Texto selecionado
----------
Nos dois dias em que o pai ficou internado com pneumonia, não houve abertura de vaga para ele na UTI, conta. Na sua última madrugada, os enfermeiros precisaram pedir equipamento emprestado de outra unidade para entubá-lo.

O ajudante-geral afirma que não há cadeiras suficientes para os acompanhantes. O piso da ala para pacientes mais graves está descolado, e as privadas do banheiro, sem tampa, estão à vista de todos –não há porta nos boxes.

O caos na saúde tem sido apontado como o principal reflexo das centenas de milhões de reais desviados em Mato Grosso nos últimos anos, mas está longe de ser o único problema de gestão pública.

Na capital, a população convive diariamente com quilômetros de trilhos abandonados do VLT, obra da Copa que já consumiu R$ 1,066 bilhão. Desse total, R$ 18 milhões são propina, segundo delação premiada do ex-governador Silval Barbosa (PMDB), homologada em julho pelo STF (Supremo Tribunal Federal).

Ao todo, o grupo de Barbosa desviou cerca de R$ 1,03 bilhão, segundo levantamento da Controladoria-Geral do Estado baseado nas informações da delação. É o equivalente a quase oito anos de orçamento do pronto-socorro, que custa cerca de R$ 11 milhões/mês.
----------
Dados de ancoragem em coordenadas de pixel
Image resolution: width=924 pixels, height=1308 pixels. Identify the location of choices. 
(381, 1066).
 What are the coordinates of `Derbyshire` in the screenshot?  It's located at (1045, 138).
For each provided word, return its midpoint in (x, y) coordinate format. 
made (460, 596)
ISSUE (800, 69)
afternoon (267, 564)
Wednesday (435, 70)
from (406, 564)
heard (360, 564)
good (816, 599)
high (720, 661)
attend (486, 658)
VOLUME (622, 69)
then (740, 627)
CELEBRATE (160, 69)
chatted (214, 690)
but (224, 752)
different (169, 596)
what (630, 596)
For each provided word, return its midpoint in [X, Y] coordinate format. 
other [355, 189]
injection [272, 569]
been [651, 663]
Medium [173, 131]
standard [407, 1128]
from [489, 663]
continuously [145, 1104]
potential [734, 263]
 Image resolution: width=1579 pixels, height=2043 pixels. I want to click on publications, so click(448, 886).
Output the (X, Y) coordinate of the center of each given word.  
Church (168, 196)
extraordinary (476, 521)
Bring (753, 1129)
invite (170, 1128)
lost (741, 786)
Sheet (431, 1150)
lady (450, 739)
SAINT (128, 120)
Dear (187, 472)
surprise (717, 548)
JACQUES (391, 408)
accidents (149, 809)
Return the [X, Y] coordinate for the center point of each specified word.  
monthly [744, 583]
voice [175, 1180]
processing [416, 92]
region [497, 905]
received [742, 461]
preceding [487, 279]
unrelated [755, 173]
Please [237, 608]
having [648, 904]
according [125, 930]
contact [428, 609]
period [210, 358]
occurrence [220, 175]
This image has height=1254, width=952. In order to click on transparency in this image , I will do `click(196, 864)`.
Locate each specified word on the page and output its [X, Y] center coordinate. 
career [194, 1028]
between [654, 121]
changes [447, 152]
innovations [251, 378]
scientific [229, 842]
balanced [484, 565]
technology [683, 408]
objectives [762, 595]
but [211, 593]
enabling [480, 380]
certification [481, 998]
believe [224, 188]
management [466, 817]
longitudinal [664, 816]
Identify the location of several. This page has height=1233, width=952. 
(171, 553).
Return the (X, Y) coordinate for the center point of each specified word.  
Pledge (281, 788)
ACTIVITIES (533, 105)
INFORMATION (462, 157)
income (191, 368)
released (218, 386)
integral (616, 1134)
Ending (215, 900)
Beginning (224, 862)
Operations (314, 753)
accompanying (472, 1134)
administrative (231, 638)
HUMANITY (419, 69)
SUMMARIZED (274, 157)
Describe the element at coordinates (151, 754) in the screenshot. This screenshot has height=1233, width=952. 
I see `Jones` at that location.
----------
Instrução de trabalho A
De acordo com o texto sobre os desvios em Mato Grosso, qual é o custo mensal aproximado do pronto-socorro?
Instrução de trabalho B
Prossiga o texto sobre os desvios de verba em Mato Grosso a partir da última frase apresentada.

Resposta da tarefa A
Cerca de R$ 11 milhões por mês.

Resposta da tarefa B
"O Estado hoje está enfrentando dificuldades gravíssimas", diz o procurador-geral de Justiça de Mato Grosso, Mauro Curvo. "Elas vêm da roubalheira, do endividamento das obras da matriz da Copa e da gestão. Só não é pior porque, por mais que haja recessão econômica, a arrecadação total não cai por conta do agronegócio."

O prefeito de Cuiabá, Emanuel Pinheiro (PMDB), é um dos sete políticos que aparecem recebendo dinheiro em vídeos gravados por Sílvio Corrêa, então chefe de gabinete de Silval, que governou o Estado de 2010 a 2015.


Mensalinho

Todos eram então deputados estaduais e ganhavam um "mensalinho" para votar com o governo, segundo depoimento do ex-governador, em prisão domiciliar após passar um ano e oito meses na prisão.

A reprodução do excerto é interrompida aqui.